(Item-finding records)
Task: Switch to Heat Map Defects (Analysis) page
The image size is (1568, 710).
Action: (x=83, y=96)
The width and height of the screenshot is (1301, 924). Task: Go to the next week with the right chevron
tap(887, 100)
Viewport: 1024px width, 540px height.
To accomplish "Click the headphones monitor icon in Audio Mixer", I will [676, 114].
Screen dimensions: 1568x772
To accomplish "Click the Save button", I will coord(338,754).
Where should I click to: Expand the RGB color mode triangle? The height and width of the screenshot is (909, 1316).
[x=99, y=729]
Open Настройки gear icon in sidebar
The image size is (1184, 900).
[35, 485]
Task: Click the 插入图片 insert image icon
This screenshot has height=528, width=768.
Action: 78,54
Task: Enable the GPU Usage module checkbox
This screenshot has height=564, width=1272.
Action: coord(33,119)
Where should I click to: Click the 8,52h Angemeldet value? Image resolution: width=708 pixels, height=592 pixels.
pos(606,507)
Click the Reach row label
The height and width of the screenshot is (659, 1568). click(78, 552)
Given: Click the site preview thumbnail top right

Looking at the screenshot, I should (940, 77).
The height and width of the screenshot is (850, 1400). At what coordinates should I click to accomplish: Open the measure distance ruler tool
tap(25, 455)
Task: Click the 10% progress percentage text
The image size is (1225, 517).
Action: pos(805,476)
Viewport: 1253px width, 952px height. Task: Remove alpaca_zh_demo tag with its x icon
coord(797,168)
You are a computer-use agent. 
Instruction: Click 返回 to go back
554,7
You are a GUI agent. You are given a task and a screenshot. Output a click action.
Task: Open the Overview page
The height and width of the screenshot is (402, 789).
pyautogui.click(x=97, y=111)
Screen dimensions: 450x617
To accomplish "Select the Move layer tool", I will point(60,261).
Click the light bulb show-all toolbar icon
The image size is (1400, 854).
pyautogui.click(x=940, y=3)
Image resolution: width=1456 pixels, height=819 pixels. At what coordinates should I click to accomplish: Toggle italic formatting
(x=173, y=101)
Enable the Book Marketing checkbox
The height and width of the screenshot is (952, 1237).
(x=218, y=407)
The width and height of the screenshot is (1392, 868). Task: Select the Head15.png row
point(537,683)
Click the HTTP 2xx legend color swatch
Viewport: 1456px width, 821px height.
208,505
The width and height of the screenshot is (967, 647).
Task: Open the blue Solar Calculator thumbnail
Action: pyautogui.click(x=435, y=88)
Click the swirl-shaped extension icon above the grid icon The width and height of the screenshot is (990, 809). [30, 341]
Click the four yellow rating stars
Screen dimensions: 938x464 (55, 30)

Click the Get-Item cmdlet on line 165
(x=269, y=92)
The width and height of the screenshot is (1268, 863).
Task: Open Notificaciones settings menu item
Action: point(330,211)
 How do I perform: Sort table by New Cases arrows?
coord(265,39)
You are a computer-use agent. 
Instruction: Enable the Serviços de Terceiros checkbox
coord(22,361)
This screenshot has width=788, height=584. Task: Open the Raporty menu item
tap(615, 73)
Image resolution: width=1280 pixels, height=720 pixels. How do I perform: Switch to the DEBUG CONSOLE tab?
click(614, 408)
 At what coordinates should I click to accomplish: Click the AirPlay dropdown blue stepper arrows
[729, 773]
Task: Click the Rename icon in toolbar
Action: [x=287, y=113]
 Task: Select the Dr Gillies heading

● **Short problem**:
Please repeat the lines of the items above, starting with the line that contains "Viewport: 1024px width, 540px height." and going on through the line that contains "Action: pos(805,476)", with both of those lines included.

● **Written solution**:
Viewport: 1024px width, 540px height.
To accomplish "Click the headphones monitor icon in Audio Mixer", I will [676, 114].
Screen dimensions: 1568x772
To accomplish "Click the Save button", I will coord(338,754).
Where should I click to: Expand the RGB color mode triangle? The height and width of the screenshot is (909, 1316).
[x=99, y=729]
Open Настройки gear icon in sidebar
The image size is (1184, 900).
[35, 485]
Task: Click the 插入图片 insert image icon
This screenshot has height=528, width=768.
Action: 78,54
Task: Enable the GPU Usage module checkbox
This screenshot has height=564, width=1272.
Action: coord(33,119)
Where should I click to: Click the 8,52h Angemeldet value? Image resolution: width=708 pixels, height=592 pixels.
pos(606,507)
Click the Reach row label
The height and width of the screenshot is (659, 1568). click(78, 552)
Given: Click the site preview thumbnail top right

Looking at the screenshot, I should (940, 77).
The height and width of the screenshot is (850, 1400). At what coordinates should I click to accomplish: Open the measure distance ruler tool
tap(25, 455)
Task: Click the 10% progress percentage text
The image size is (1225, 517).
Action: pos(805,476)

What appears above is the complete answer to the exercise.